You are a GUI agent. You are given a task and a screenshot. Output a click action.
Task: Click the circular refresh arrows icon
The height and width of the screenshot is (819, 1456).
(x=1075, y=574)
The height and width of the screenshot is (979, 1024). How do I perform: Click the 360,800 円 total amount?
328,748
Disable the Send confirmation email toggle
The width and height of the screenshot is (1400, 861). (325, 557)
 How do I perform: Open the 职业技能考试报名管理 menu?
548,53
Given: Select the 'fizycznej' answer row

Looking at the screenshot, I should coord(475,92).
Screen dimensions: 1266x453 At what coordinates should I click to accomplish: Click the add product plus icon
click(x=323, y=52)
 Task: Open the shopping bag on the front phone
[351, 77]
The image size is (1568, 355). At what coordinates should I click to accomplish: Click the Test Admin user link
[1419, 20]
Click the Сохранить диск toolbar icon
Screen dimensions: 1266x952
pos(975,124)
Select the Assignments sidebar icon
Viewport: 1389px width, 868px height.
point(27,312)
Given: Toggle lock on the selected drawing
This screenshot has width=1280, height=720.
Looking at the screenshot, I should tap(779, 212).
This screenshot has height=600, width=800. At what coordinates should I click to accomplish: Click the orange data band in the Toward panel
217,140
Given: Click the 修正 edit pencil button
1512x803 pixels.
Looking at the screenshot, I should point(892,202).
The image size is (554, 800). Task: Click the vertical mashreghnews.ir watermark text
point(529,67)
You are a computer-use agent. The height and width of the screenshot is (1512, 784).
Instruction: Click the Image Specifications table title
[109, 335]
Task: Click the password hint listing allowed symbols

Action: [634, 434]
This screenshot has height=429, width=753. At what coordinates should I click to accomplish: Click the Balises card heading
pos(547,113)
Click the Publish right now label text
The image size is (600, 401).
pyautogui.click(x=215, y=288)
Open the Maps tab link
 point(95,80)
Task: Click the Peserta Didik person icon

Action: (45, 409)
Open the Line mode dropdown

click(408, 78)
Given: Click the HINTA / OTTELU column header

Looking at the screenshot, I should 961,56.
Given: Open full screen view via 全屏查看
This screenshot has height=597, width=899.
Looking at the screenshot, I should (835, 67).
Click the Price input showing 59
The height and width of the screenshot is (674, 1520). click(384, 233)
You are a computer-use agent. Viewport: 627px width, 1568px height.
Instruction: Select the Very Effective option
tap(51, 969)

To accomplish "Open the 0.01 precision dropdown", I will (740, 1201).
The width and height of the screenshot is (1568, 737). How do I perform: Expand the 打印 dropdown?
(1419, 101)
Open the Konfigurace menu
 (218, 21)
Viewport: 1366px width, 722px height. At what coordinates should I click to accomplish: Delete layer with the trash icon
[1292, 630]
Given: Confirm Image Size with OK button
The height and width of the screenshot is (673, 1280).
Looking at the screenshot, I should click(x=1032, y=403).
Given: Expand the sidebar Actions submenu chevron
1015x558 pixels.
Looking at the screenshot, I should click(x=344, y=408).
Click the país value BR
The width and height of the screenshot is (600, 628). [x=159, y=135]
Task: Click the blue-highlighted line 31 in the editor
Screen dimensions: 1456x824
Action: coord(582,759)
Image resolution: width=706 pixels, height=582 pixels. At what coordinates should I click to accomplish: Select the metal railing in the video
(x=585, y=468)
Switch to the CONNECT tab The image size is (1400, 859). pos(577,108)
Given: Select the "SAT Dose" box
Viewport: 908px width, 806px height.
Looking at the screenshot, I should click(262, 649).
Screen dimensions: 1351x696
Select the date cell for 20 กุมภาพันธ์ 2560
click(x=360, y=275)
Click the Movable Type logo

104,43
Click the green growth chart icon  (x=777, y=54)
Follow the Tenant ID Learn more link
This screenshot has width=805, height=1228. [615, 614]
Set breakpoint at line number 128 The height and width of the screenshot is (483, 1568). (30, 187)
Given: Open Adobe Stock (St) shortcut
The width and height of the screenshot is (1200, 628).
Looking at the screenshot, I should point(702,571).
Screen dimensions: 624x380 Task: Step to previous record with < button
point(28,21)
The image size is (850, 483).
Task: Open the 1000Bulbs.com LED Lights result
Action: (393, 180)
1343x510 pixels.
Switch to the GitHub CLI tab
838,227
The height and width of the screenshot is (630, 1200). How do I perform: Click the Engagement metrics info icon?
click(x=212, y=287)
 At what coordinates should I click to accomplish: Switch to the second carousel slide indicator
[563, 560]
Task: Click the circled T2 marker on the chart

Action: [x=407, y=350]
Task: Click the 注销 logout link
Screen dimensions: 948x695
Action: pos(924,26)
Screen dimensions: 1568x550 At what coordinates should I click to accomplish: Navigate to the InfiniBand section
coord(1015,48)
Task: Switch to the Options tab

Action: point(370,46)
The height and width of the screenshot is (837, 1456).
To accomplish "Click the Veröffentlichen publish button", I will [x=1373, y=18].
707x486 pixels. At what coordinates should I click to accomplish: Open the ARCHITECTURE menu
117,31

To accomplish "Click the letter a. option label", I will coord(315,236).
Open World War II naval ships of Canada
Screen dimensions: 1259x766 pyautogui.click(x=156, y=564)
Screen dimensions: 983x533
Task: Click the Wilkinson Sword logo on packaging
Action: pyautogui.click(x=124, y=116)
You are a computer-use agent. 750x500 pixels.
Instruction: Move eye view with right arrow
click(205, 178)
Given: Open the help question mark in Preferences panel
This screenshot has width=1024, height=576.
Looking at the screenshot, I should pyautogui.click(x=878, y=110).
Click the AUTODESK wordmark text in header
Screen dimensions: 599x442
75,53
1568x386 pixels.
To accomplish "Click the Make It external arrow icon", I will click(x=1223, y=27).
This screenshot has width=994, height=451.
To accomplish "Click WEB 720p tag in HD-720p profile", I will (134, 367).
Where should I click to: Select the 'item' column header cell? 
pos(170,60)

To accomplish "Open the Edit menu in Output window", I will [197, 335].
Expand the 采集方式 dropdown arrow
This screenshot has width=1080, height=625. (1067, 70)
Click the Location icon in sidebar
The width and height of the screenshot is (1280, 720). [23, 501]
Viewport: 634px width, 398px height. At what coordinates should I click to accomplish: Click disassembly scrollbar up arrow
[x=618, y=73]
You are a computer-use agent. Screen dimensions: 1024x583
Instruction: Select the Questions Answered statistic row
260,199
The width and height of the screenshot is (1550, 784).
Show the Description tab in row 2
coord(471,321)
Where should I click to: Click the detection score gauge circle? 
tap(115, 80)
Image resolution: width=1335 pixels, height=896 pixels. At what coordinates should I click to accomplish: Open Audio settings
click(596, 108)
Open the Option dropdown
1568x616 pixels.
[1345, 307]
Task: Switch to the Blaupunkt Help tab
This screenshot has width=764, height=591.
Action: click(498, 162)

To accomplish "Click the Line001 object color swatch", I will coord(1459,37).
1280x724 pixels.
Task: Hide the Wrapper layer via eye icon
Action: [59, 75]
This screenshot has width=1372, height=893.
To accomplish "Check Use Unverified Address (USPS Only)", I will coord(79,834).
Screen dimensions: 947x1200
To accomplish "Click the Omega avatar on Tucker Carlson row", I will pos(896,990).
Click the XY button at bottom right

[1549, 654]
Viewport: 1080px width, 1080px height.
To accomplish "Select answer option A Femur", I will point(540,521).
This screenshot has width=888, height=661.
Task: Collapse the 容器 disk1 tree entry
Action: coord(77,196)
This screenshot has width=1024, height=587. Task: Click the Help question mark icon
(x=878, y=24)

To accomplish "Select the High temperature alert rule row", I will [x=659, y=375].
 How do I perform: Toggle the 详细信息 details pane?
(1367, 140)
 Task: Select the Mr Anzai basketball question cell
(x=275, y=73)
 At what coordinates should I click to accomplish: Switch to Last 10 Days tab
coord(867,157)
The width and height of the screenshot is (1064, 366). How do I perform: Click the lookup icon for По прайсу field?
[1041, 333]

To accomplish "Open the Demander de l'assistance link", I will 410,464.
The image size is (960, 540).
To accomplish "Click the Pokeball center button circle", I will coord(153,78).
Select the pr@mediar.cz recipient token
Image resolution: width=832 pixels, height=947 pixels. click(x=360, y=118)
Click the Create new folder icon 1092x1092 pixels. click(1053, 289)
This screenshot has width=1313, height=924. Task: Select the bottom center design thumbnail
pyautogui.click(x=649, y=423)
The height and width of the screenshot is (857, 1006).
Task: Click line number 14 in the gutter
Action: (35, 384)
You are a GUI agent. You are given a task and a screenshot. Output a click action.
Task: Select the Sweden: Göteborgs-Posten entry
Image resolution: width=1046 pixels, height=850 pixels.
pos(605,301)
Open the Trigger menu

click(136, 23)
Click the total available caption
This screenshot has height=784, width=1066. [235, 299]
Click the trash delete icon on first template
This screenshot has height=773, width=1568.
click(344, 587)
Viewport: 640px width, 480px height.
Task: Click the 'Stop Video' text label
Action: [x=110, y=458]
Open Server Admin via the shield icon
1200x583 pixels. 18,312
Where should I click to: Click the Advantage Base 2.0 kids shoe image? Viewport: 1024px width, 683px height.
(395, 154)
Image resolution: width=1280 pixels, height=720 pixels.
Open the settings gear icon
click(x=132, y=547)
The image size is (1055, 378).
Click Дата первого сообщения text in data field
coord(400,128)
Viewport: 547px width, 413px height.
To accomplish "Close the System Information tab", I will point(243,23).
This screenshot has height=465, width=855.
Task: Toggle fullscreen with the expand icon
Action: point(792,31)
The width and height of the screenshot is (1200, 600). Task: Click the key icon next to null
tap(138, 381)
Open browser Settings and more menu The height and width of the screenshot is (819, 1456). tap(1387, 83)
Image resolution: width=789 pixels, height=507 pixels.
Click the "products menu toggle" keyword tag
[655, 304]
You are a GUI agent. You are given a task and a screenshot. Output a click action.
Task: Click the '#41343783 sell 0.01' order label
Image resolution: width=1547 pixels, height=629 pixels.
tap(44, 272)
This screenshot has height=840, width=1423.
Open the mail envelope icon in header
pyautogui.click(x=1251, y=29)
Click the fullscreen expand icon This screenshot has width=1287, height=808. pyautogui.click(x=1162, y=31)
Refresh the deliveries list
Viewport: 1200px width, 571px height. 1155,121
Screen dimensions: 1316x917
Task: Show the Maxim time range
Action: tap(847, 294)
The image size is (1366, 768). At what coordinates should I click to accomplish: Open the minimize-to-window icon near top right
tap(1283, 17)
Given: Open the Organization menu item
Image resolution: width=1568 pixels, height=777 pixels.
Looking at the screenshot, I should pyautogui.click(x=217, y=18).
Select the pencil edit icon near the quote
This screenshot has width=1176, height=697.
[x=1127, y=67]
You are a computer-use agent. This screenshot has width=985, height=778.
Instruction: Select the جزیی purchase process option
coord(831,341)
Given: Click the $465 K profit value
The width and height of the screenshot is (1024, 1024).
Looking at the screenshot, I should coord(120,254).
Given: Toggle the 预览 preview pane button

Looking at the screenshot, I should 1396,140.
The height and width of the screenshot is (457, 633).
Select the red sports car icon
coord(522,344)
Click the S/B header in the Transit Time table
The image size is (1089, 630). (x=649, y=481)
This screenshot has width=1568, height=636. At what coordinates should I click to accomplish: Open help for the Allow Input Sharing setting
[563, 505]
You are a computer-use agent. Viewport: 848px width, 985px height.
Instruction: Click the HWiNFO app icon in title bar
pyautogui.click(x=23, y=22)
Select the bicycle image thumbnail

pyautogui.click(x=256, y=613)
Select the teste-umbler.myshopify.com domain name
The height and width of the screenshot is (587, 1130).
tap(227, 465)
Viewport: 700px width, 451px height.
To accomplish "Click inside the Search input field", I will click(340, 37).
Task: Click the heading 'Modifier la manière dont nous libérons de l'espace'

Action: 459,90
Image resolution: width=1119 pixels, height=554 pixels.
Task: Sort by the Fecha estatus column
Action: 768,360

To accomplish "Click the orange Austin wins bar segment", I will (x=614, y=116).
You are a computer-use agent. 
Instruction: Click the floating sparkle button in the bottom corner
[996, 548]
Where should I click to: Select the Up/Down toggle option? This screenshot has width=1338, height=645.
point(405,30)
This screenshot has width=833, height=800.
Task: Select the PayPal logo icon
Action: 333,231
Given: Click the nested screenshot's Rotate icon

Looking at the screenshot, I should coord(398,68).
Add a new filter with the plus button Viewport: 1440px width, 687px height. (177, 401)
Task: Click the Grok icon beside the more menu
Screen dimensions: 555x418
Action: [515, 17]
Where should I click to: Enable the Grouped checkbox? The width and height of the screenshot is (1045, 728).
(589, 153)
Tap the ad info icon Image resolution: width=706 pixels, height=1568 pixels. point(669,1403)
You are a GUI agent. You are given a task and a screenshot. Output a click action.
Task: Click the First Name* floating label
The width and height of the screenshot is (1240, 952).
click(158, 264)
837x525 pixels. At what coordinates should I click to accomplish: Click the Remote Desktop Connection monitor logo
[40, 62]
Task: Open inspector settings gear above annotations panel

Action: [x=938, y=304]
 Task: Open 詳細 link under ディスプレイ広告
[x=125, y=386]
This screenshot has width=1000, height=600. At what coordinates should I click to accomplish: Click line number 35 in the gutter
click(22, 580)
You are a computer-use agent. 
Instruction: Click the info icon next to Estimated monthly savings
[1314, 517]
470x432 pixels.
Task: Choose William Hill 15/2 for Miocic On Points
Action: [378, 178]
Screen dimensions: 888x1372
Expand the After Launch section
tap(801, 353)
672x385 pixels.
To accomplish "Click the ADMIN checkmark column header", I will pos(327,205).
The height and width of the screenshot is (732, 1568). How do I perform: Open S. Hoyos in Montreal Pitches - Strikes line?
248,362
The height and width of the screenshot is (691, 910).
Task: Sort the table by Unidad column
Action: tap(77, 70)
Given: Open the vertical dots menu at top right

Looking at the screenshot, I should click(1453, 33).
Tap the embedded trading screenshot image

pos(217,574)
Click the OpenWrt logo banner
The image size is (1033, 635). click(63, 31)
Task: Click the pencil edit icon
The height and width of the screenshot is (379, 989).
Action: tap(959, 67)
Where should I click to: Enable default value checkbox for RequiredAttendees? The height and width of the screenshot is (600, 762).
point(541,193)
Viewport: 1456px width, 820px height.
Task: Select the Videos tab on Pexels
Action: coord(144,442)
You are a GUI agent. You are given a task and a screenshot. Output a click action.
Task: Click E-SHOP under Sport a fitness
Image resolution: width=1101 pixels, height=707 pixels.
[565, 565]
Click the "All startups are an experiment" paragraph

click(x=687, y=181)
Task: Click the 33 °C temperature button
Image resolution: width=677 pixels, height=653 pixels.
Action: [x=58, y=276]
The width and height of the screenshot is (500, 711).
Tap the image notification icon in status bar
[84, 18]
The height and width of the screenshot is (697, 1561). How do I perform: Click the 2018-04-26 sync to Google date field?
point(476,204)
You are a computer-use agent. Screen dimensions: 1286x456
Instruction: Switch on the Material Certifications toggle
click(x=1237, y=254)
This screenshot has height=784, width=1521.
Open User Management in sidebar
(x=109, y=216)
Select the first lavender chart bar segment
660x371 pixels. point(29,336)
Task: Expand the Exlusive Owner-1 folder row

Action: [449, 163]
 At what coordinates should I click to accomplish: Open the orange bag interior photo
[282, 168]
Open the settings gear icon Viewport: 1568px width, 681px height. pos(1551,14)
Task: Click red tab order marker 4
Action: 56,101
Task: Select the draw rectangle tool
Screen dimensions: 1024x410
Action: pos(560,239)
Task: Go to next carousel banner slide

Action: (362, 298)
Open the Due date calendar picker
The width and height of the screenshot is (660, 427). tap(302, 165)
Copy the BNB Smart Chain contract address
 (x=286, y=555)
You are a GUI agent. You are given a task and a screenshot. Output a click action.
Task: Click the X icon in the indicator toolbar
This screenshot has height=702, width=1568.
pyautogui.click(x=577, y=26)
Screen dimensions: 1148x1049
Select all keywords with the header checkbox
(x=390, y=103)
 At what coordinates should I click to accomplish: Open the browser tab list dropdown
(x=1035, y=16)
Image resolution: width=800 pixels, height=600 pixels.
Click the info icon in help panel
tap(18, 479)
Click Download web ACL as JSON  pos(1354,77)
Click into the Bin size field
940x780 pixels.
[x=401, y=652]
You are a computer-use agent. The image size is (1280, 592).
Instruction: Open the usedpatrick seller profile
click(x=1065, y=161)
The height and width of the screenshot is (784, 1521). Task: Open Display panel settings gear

****

*Your goal*
Pick out every line above that contains the word "computer" and copy it.

*Expected answer*
You are a computer-use agent. The height and width of the screenshot is (1512, 784).
You are a computer-use agent. Viewport: 627px width, 1568px height.
You are a computer-use agent. 750x500 pixels.
You are a computer-use agent. Screen dimensions: 1024x583
You are a computer-use agent. This screenshot has width=985, height=778.
You are a computer-use agent. Viewport: 848px width, 985px height.
You are a computer-use agent. 
You are a computer-use agent. 
You are a computer-use agent. Screen dimensions: 1286x456
You are a computer-use agent. The image size is (1280, 592).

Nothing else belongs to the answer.